On October 31, 2016, after two and a half years and 45 failed attempts, a new president was elected. With the election of Michel Aoun, there is movement in the highly polarized Lebanese politics. The Maronite Christian was the Shiite Hezbollah’s candidate for the presidency from the very beginning. Saad Hariri was commissioned by Aoun to form a new government of national unity. Because the choice of Aoun was only possible because of Hariri’s surprising U-turn. The Hariri Bloc saw the election of the 81-year-old civil war general and founder of the Free Patriotic Movement as a clear victory for Hezbollah.
The election of the 81-year-old Aoun, civil war general and founder of the Free Patriotic Movement, is made possible by the surprising turnaround of Saad Hariri, head of the future movement and son of the multiple premier Rafiq al-Hariri, who was murdered in a major attack in February 2005. Two months after the presidential election, a new government was sworn in on December 19, 2016.

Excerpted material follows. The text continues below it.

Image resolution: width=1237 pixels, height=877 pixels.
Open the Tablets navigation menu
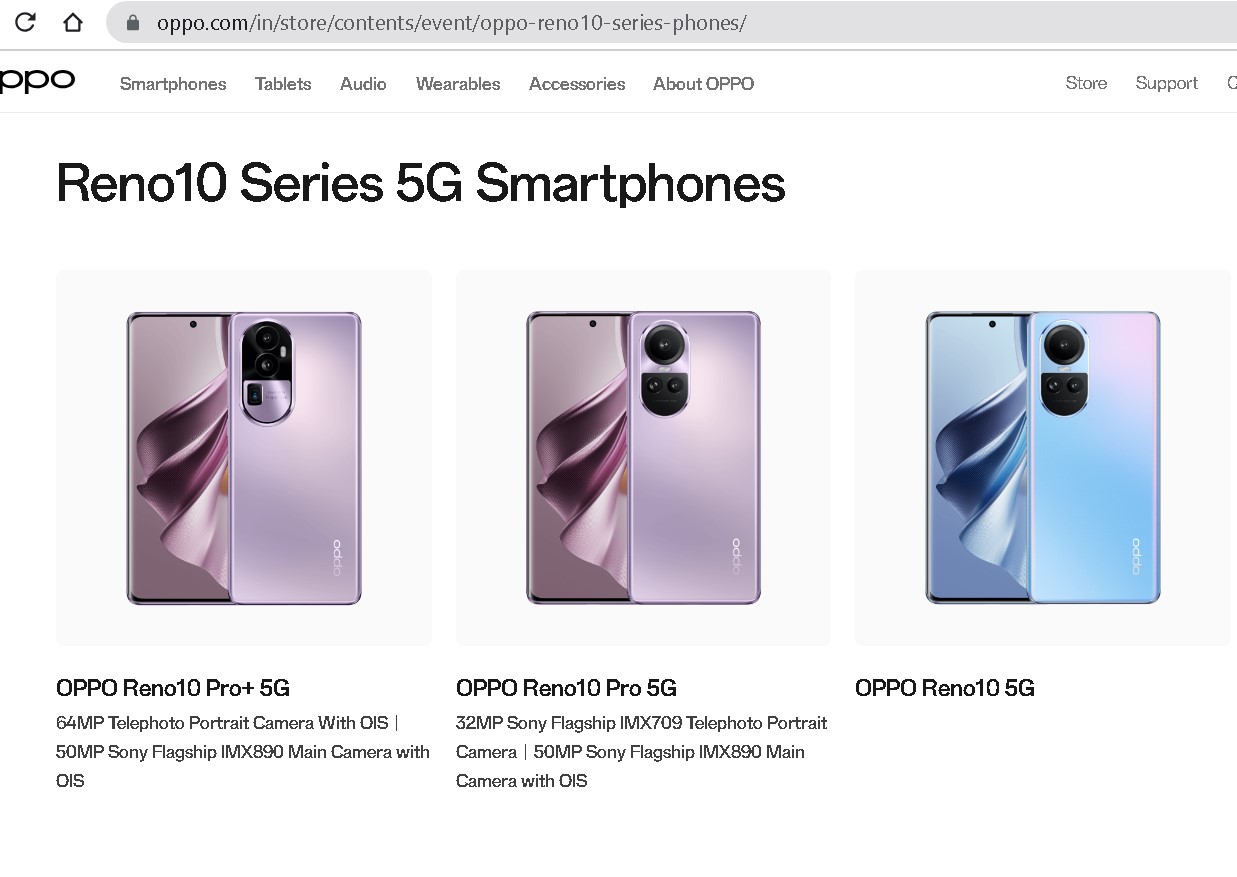click(282, 84)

On November 4, 2018, the Lebanese Prime Minister Saad Hariri surprisingly announced his resignation during a stay in Saudi Arabia under unexplained circumstances. In doing so, he surprised both his supporters and his political opponents. The reason he gave was that his life was threatened. He also spearheaded Iran’s aggressive regional policy and Hezbollah. The resignation had raised concerns that a new proxy conflict could arise in Lebanon between the Sunni kingdom of Saudi Arabia and its Shiite arch-rival Iran. Aoun declined to accept Hariri’s resignation before speaking to him personally. President Macrongot involved in the conflict and invited Hariri and his family to come to Paris. After a short stay in Paris, Hariri returned to Beirut and announced his resignation.
Prime Minister Hariri’s Cabinet of National Unity encompasses most of the country’s political groups, including Hezbollah. According to Hariri, the most important task of the new government is to maintain stability in Lebanon in view of the crises in neighboring countries and to organize new elections. In June 2017, the political establishment was able to agree on a right to vote. In Lebanon, majority voting will be replaced by proportional representation. As before, the conflicts of interest between the individual camps are too great, which again illustrates the crisis in the political system in Lebanon.
According to oxfordastronomy, proportional suffrage in Lebanon was actually supposed to strengthen smaller parties and groups of voters, but the electoral law negotiated by the governing parties outside parliament contains numerous restrictions on proportional representation: entry threshold at ten percent, the possibility of preferential voting for a candidate, and confessional division of parliament. Most of the parties are thus unable to achieve cross-religious success. The positivist, however, is the fact that the parties are in fact forced to form cross-denominational lists. If there is a stipulation in a constituency that two seats are allocated for Christians and three seats for Muslims, the parties must form a joint list in order to be allowed to run. The parties therefore not only have to convince their own clientele,
In the new electoral law, young people under 21 are excluded. There is also no quota for women MPs, although Lebanon is one of the countries with the lowest number of women MPs. The political participation of women in Lebanon is confronted with many obstacles that seem insurmountable: a patriarchal culture, a weak state, blocked reforms in politics and law, discriminatory personal and marital status law and a firmly established “political familism”.
The parliamentary elections for the National Assembly took place on May 6, 2018. Hezbollah and its allies secured 65 of the 128 seats. The previous Prime Minister, Hariri, was tasked with forming a new government despite massive election losses, because the elections did not change the basic power structure. The tug-of-war over the formation of a government in Lebanon lasted eight months. At the beginning of February 2019, the political parties finally reached an agreement. The new cabinet has 30 ministers, including four women. For the first time in the Arab world, the Ministry of the Interior is headed by a woman. The delay in the formation of a government had a negative impact on investment and thus on economic growth. It should be noted that public debt, at more than US $ 84.5 billion, has reached around 150% of GDP.Cedar conference allocated more than $ 4 billion under call. The unemployment rate is 36 percent.
Although Hezbollah accuses the Hariri Alliance of covering up the radical Sunnis and in return the Hariri Alliance accuses Hezbollah of dragging Lebanon into the war in Syria, both adversaries led a conflict-ridden government with other political forces until October 29, 2019 of national unity. However, this was often unable to work, and the warring factions were only able to agree on a strategy for garbage disposal with great difficulty and after many scandals.
After Hariri’s resignation, the university professor Hassan Diab was appointed Prime Minister by the Lebanese President on December 19, 2019 and charged with forming a new cabinet. Due to unrest, his government resigned on August 10, 2020, but has remained in office.